En quittant San Antonio de la Ramada, notre caravane chemina sur des plateaux couverts de lauriers-roses qui avaient une hauteur de six à huit pieds, et tellement touffus, que nous avions peine, en les traversant, à reconnaître notre route qui n’était guère tracée. Après avoir marché pendant trois heures, nous arrivâmes à la Cruz, qui compte cinq cent quatre-vingt-un habitants, et possède une église et un presbytère. La population paraissait dans une grande agitation. Les rues étaient désertes, les maisons fermées ; puis peu à peu les habitants sortirent tout effarés et surpris de nous voir au milieu d’eux sains et saufs. Il paraît que nous avions passé sans nous en douter à côté d’un camp d’Indiens Comanches assez nombreux, qui avaient établi depuis plusieurs jours leurs tentes au milieu des lauriers-roses. C’était grâce à la hauteur de ces arbres que nous n’avions pas été aperçus des sauvages (voy. t.
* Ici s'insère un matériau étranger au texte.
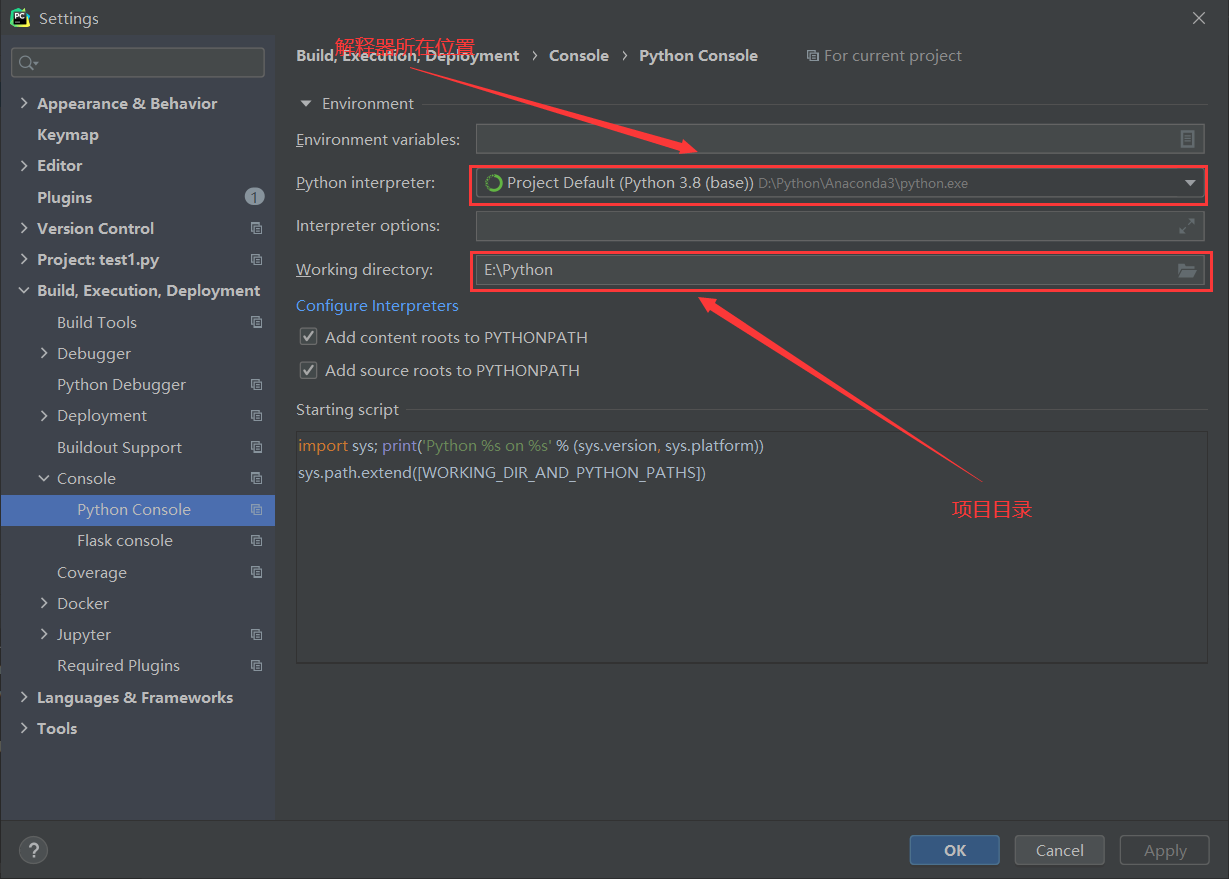Click the icon next to Flask console

pos(257,540)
I, pages 348 et 349).

Les Mexicains, peu braves de leur nature, nous considéraient presque comme leurs libérateurs et comptaient beaucoup sur notre renfort en cas d’attaque. Ils nous traitèrent en amis et nous offrirent ce qu’ils avaient de mieux dans leurs maisons. Depuis longtemps nous n’avions fait aussi bonne chair. Nous trouvâmes un boulanger : son pain n’était pas bon ; mais quel régal pour des gens condamnés à manger la mauvaise galette de leur propre fabrique ! Nous achetâmes toute la provision de cet homme, et au grand désappointement de la population, nous repartîmes le même jour pour aller camper au pueblo de Santa Rosalia où nous arrivâmes le 10 au soir.

Santa Rosalia est une place assez considérable. Elle compte deux mille cent dix-sept habitants, et a une église et un presbytère. Elle est située à mille deux cent quatre mètres au-dessus du niveau de la mer, dans le département de Jimenez, dont elle est une des municipalités des plus importantes.

Elle communique par une bonne route carrossable avec la capitale de l’État, située à quarante et une lieues. Elle est bâtie sur une petite hauteur, au pied de laquelle passe le Rio-Conchos, qui prend sa source dans la Sierra, près du pueblo de Bichichic, se dirigeant vers Tajirachic, du sud au nord.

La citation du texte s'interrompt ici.